- **WHAT YOU NEED TO DO**: Please output the section of the listing below that opens with the line containing "Viewport: 500px width, 500px" and closes with the line containing "Open the 编程 bookmarks folder", exactly and with nothing else.

- **MATERIAL PROVIDED**:
--------------------------------

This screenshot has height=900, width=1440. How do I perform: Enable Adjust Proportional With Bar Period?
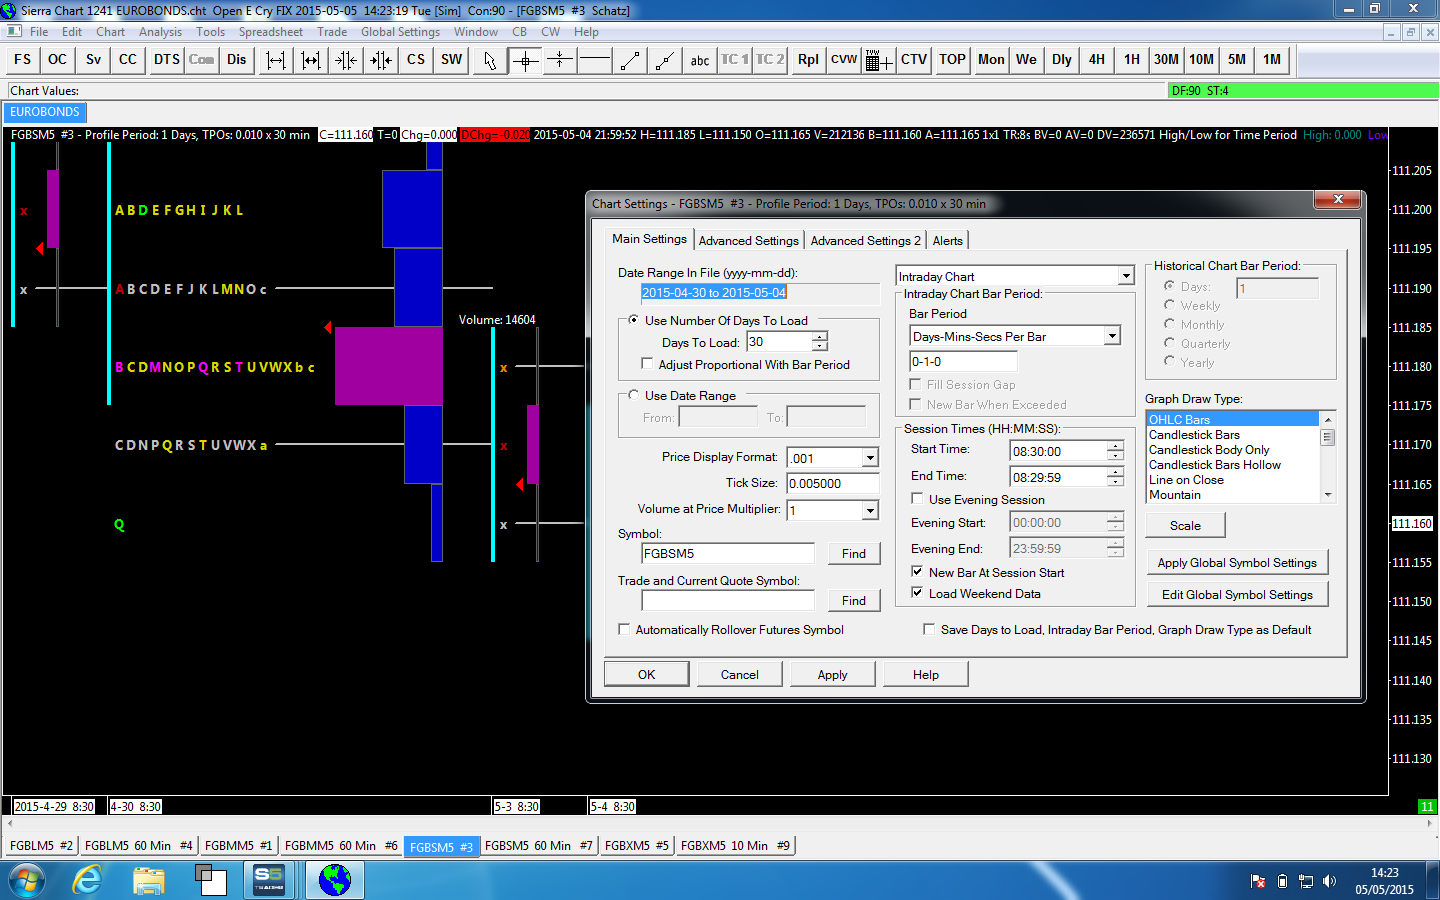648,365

--------------------------------

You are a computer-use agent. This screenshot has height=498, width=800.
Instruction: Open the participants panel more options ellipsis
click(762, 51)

--------------------------------

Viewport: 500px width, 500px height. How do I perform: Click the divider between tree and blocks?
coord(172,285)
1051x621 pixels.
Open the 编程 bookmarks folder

--------------------------------

- **EXERCISE OUTPUT**:
Viewport: 500px width, 500px height. How do I perform: Click the divider between tree and blocks?
coord(172,285)
1051x621 pixels.
Open the 编程 bookmarks folder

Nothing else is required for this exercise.